▶ WHAT NEEDS TO BE DONE
Set down every entry once more, exactly as it appears.

▶ DATA UNDER STUDY
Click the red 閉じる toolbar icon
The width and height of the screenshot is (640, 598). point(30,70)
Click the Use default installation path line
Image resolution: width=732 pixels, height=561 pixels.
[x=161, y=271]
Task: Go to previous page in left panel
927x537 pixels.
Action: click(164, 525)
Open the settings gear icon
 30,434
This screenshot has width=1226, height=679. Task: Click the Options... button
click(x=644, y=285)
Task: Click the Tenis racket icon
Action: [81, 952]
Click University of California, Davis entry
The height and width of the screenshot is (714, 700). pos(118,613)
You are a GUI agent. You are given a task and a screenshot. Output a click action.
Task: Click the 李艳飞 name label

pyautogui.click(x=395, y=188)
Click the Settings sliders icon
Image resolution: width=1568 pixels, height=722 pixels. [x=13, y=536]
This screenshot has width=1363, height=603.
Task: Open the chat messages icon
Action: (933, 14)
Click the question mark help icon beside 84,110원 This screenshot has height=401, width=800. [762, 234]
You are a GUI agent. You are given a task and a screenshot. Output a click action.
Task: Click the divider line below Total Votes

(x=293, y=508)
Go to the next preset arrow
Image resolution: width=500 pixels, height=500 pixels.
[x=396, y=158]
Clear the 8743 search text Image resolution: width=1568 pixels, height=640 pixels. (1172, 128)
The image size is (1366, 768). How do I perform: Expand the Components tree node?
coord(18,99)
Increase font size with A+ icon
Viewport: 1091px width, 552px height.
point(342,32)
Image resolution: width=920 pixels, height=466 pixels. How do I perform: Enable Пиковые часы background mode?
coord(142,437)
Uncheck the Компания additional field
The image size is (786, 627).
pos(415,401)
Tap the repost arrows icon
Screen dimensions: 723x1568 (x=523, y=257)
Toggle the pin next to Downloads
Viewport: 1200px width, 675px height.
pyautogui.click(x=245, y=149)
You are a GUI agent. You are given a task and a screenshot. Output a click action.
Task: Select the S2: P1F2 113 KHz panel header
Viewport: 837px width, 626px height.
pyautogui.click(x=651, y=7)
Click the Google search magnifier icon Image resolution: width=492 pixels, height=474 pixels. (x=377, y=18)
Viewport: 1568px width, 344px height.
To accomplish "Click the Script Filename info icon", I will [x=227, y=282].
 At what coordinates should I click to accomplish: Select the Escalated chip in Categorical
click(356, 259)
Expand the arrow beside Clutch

▶ OUTPUT FOR THIS TASK
Click the red 閉じる toolbar icon
The width and height of the screenshot is (640, 598). point(30,70)
Click the Use default installation path line
Image resolution: width=732 pixels, height=561 pixels.
[x=161, y=271]
Task: Go to previous page in left panel
927x537 pixels.
Action: click(164, 525)
Open the settings gear icon
 30,434
This screenshot has width=1226, height=679. Task: Click the Options... button
click(x=644, y=285)
Task: Click the Tenis racket icon
Action: [81, 952]
Click University of California, Davis entry
The height and width of the screenshot is (714, 700). pos(118,613)
You are a GUI agent. You are given a task and a screenshot. Output a click action.
Task: Click the 李艳飞 name label

pyautogui.click(x=395, y=188)
Click the Settings sliders icon
Image resolution: width=1568 pixels, height=722 pixels. [x=13, y=536]
This screenshot has width=1363, height=603.
Task: Open the chat messages icon
Action: (933, 14)
Click the question mark help icon beside 84,110원 This screenshot has height=401, width=800. [762, 234]
You are a GUI agent. You are given a task and a screenshot. Output a click action.
Task: Click the divider line below Total Votes

(x=293, y=508)
Go to the next preset arrow
Image resolution: width=500 pixels, height=500 pixels.
[x=396, y=158]
Clear the 8743 search text Image resolution: width=1568 pixels, height=640 pixels. (1172, 128)
The image size is (1366, 768). How do I perform: Expand the Components tree node?
coord(18,99)
Increase font size with A+ icon
Viewport: 1091px width, 552px height.
point(342,32)
Image resolution: width=920 pixels, height=466 pixels. How do I perform: Enable Пиковые часы background mode?
coord(142,437)
Uncheck the Компания additional field
The image size is (786, 627).
pos(415,401)
Tap the repost arrows icon
Screen dimensions: 723x1568 (x=523, y=257)
Toggle the pin next to Downloads
Viewport: 1200px width, 675px height.
pyautogui.click(x=245, y=149)
You are a GUI agent. You are given a task and a screenshot. Output a click action.
Task: Select the S2: P1F2 113 KHz panel header
Viewport: 837px width, 626px height.
pyautogui.click(x=651, y=7)
Click the Google search magnifier icon Image resolution: width=492 pixels, height=474 pixels. (x=377, y=18)
Viewport: 1568px width, 344px height.
To accomplish "Click the Script Filename info icon", I will [x=227, y=282].
 At what coordinates should I click to accomplish: Select the Escalated chip in Categorical
click(356, 259)
Expand the arrow beside Clutch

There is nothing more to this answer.